Exercise materials:

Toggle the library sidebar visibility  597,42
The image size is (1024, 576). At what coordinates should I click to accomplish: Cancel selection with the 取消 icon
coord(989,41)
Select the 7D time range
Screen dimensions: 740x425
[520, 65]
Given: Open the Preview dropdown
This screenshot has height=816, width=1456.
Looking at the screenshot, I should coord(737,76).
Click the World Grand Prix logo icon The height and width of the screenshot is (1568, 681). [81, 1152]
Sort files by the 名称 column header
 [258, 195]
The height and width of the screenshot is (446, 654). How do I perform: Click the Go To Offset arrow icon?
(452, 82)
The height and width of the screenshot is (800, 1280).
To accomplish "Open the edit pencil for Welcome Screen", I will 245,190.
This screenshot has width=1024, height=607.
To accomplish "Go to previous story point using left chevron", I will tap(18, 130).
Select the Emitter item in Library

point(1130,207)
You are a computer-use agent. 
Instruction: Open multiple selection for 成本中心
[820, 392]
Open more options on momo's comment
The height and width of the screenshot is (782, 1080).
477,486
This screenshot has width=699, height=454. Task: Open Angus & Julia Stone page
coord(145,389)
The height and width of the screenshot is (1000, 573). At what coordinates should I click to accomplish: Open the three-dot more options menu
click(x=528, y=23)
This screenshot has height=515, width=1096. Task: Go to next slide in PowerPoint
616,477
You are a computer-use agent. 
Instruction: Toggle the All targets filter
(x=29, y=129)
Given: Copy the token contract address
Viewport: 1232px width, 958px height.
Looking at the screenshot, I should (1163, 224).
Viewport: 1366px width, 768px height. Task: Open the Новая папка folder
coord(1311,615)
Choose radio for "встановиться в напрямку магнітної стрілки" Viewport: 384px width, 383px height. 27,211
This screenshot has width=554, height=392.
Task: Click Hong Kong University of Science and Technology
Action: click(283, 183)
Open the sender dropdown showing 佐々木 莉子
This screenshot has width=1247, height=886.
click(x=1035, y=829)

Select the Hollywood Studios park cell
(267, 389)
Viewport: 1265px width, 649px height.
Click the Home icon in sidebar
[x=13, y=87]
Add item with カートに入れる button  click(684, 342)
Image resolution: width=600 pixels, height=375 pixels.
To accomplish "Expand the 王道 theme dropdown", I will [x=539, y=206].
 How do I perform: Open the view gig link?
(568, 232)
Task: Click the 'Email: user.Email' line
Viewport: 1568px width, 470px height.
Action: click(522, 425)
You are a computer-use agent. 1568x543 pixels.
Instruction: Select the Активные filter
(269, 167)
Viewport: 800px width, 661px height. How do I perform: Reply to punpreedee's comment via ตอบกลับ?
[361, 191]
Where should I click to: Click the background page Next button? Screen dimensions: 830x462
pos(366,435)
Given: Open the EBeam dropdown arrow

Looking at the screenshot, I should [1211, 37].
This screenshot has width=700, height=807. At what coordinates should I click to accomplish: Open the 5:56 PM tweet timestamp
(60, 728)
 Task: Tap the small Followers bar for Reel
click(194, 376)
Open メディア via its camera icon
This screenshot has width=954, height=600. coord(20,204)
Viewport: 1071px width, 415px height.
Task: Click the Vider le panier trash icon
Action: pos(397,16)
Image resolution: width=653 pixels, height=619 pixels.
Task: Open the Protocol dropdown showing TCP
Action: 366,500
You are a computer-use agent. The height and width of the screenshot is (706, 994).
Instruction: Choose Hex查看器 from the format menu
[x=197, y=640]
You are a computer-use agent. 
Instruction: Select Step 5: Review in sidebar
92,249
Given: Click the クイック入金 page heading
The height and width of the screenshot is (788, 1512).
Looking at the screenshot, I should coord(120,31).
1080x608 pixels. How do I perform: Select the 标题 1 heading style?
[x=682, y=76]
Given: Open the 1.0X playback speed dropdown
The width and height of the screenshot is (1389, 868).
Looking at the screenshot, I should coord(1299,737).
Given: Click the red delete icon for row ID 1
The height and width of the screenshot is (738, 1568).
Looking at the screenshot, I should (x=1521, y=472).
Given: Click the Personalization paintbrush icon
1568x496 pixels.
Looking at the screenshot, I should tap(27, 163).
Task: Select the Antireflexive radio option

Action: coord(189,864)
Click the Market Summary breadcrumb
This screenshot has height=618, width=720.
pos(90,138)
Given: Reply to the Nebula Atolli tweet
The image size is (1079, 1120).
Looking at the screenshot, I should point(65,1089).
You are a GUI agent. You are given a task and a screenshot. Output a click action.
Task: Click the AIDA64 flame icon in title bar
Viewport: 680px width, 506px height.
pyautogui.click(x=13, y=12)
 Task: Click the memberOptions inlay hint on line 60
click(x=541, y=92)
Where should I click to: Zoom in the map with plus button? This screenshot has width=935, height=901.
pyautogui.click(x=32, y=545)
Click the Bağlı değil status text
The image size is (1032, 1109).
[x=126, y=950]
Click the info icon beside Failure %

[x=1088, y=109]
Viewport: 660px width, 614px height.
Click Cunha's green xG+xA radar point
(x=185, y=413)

Instructions for the task: Beginning at the line with "The height and width of the screenshot is (788, 1512)." and ending at the line with "Given: Click the red delete icon for row ID 1", reproduce each line of the data above exactly, and add no other lines.

The answer:
The height and width of the screenshot is (788, 1512).
Looking at the screenshot, I should coord(120,31).
1080x608 pixels. How do I perform: Select the 标题 1 heading style?
[x=682, y=76]
Given: Open the 1.0X playback speed dropdown
The width and height of the screenshot is (1389, 868).
Looking at the screenshot, I should coord(1299,737).
Given: Click the red delete icon for row ID 1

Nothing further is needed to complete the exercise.